* _Work to complete_: The following entries should be restated word for word, pictures excluded.
(Beginning of Task input)
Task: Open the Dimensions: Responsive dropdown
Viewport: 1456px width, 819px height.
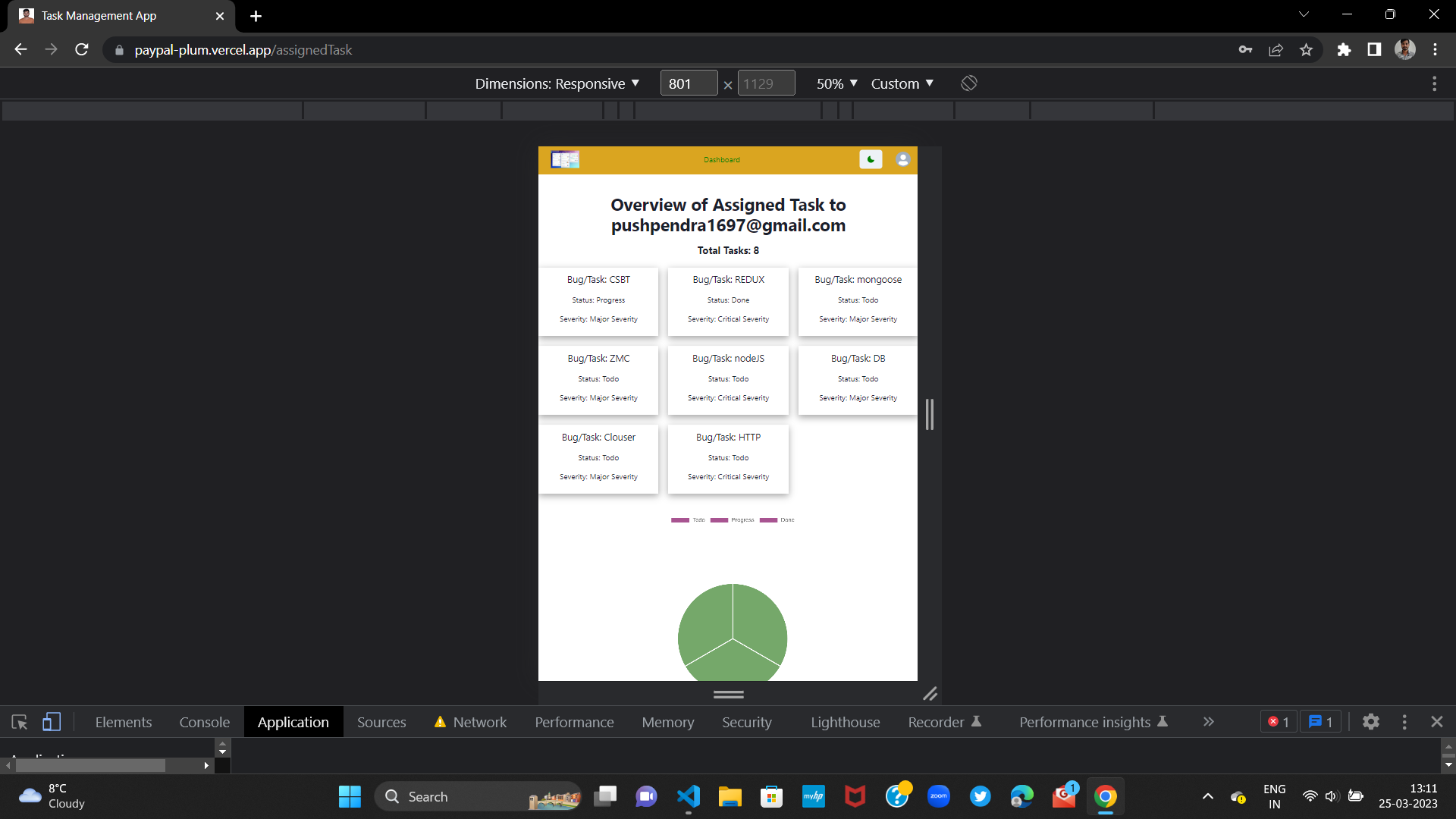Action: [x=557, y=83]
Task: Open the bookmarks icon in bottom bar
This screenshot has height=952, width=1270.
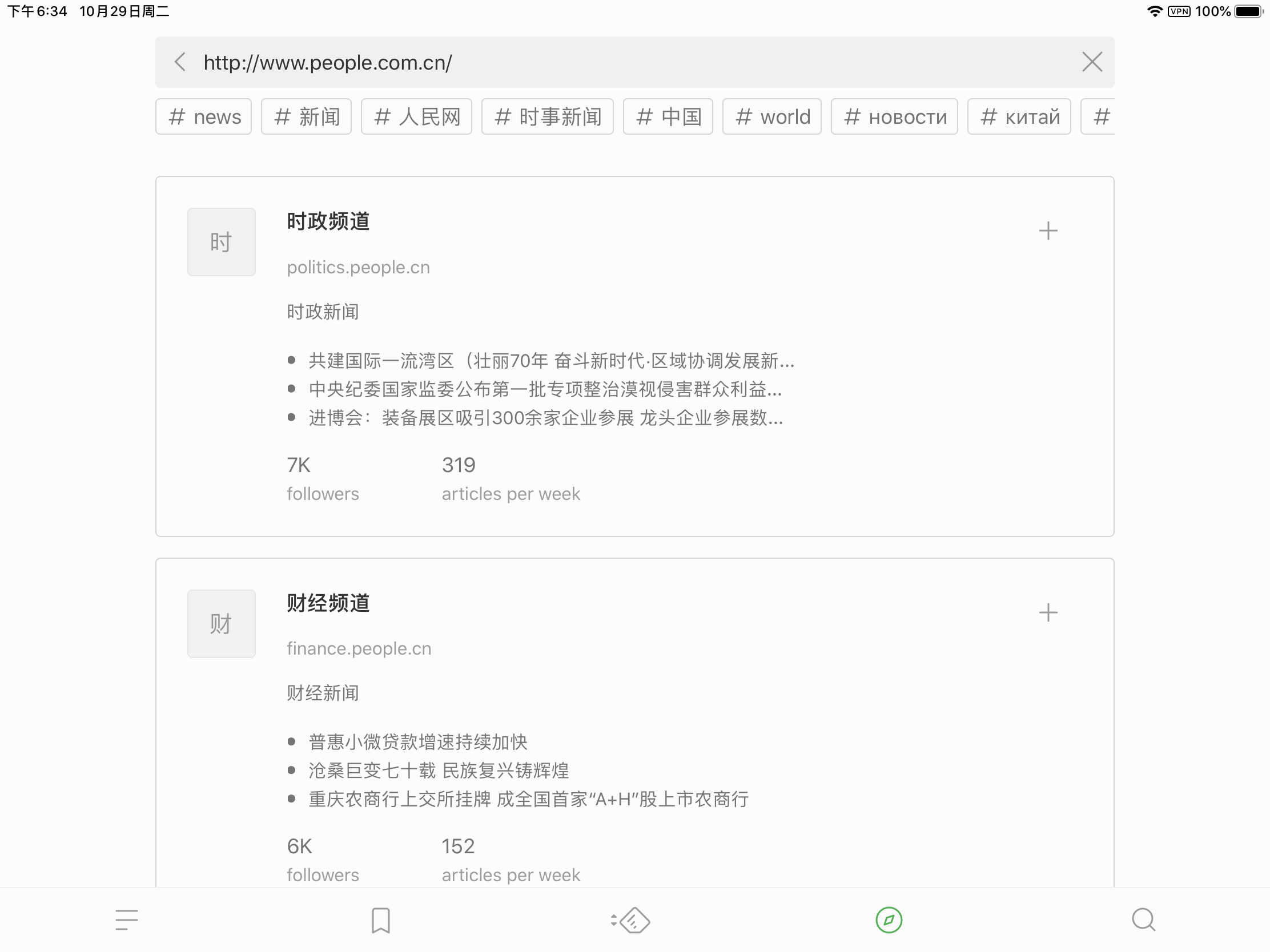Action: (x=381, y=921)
(End of Task input)
* _Exercise solution_:
Task: Open the Dimensions: Responsive dropdown
Viewport: 1456px width, 819px height.
Action: [x=557, y=83]
Task: Open the bookmarks icon in bottom bar
This screenshot has height=952, width=1270.
Action: (x=381, y=921)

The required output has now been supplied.